Kerner and Fisher said they are open and honest with investors about their partnership, which Fisher compared to a marriage.
"When you think about marriages generally, in real life, no one comes in and says, 'Hey, no matter what you two are like, no matter your background, no matter what your relationship is like, this is the one way you two should function,'" Fisher said.
"It's so dependent on how the two of you work together and what works well for you. And a lot of what's implicit in 'No, you can't be co-CEOs' is that two people can't work as equals and it actually work out. That there must be some kind of tension between the two of you."
Co-led companies have been successful
Harper Wilde is far from the first company to have two CEOs. Another direct-to-consumer startup, Warby Parker, as well as candy-maker Sugarfina, have seen tremendous growth led by their co-founders sharing the top post.
Meanwhile, major tech companies like Salesforce and Oracle both had two CEOs, as did companies such as Chipotle, Whole Foods, and Deutsche Bank. But each have since abandoned their dual-CEO setups.

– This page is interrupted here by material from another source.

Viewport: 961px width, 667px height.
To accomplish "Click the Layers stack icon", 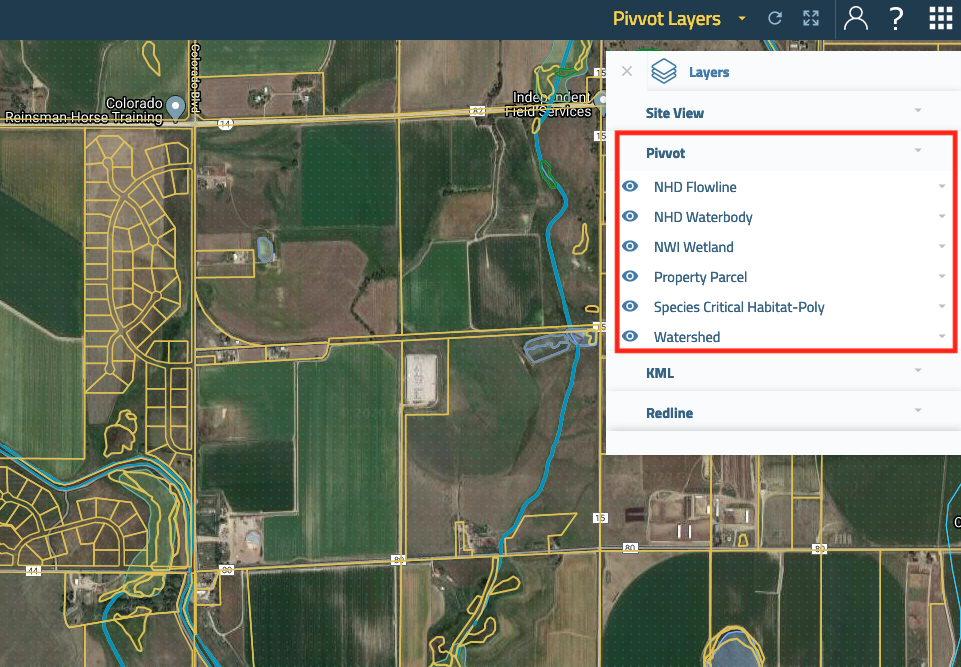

Most co-led companies experience criticism for their leadership structures, and in the case of Whole Foods and Deutsche Bank, company shares jumped immediately after appointing a sole CEO.
Venture investor Mark Suster of Upfront Partners is particularly critical of what he calls the "co-founder mythology."
"I meet far more second or third time entrepreneurs who wouldn't do a 50/50 (or 33/33/33) partnership ever again than you would imagine," he wrote in a blog post. "I am one of them."
Suster cautions anyone considering shared leadership to discuss up front the details of how they will resolve conflicts like funding, risk, performance, and exit plans.
Unique advantages of having two CEOs
Each of the CEOs has full decision-making authority over their areas of expertise "90% to 95% of the time," they said, but they consult each other on major strategic decisions and when they simply need another pair of eyes on a problem.
"When we bring it to the other person, they're kind of able to step back and see the forest for the trees, and have a higher-level perspective," Kerner said. "I think we each offer that to the other person because we're less in the weeds in that particular business area, and that has given us a lot of balance."
Fisher added: "The way we work is as equal partners. And I can't imagine not having a true equal coming to the table on all the decisions we're making every step of the way, good and bad."